Need to be practical on village-level garbage management

| MAY 14, 2024, 10:15 PM IST

In a recent memorandum issued by the Director of Panchayats, all Block Development Officers are told to convey to respective panchayats that the government has not made any provision for garbage grants in the budget head of Directorate of Panchayats for the current financial year and hence are to make full utilisation of grants for tackling garbage under the 14th and 15th Finance Commissions. This means that there would be no provision or grants for garbage disposal in this year’s accounts. The memorandum gives the impression that the panchayats are failing to utilise the grants extended by the government.

The question then is, why are panchayats not availing of these grants? What could be the impediments when there is nothing to lose and funds to be taken? Garbage management has been a complex subject that the entire State has been grappling with for decades, and it is growing bigger by the day. The government, undoubtedly, is seized of the matter and has been trying out ways and means to tackle the issue. Another question here is whether the government is handling this issue judiciously.

Despite the stiff opposition to garbage treatment plants with sections of people holding on to their “not in my backyard” attitude, the government has given grants and incentives, and drawn plans to set up garbage treatment facilities besides the existing two major plants in Saligao and Cacora. In 2018, the government drew up a scheme to give Rs 5 lakh each to the top ten panchayats in garbage management after an evaluation done by Goa Waste Management Corporation.

The objective of the yearly grant was to motivate village panchayats on garbage management within their jurisdiction, but the allocation cuts out a sorry story and is in sharp contrast to what panchayats are spending. The government is failing to understand the plight of panchayats and the money that goes into garbage management. For example, Assagao was spending 25 lakh on waste treatment while Calangute panchayat’s expenses were pegged at Rs 18 lakh per month. We need to understand that not all the  191 panchayats can afford to spend the kind of money required for garbage management, because the net yearly figure could run into crores.

Another aspect of the grant is that it is lengthy and holds the risk of rejection from the director. It does not come easy. The panchayat will first have to adopt a resolution at its meeting requesting the director of the panchayat to sanction grants, further within 10 days, the panchayat secretary has to submit a detailed proposal to the BDO who will scrutinise it along with an extension officer and forward it to the director. The director then studies the proposal and either approves or rejects it. Also, the entire sanction amount is given in percentage instalments.

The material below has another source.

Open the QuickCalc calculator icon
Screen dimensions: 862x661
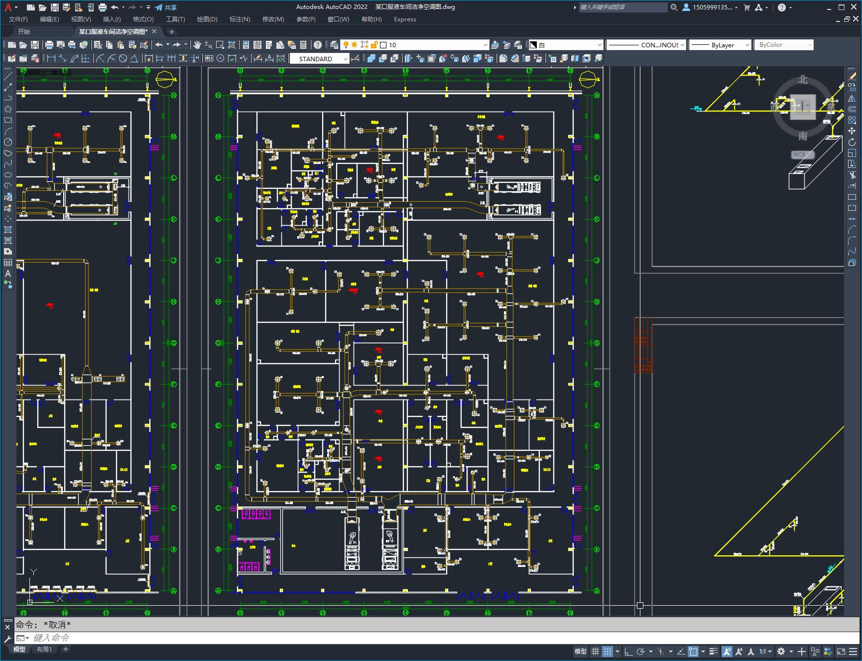click(303, 45)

On the flip side of the argument is why panchayats are hesitant to avail of this grant and utilise it for other allied expenses like making cages for the collection of plastic, buying garbage collection tricycles, etc. Also, local bodies are found to be lax in tax collection leading to major revenue loss, money that could have been efficiently utilised towards garbage management, without relying on grants.

Garbage disposal is an all-important issue for Goa, and mere circulars and orders from higher authorities will not help. The Director of Panchayats must get local bodies on board, understand the intricacies and functional problems and accordingly work out solutions. Non-utilisation of grants is an indicator that all is not well at the panchayat level on the garbage management. It’s time the government revisits the issue and takes appropriate steps.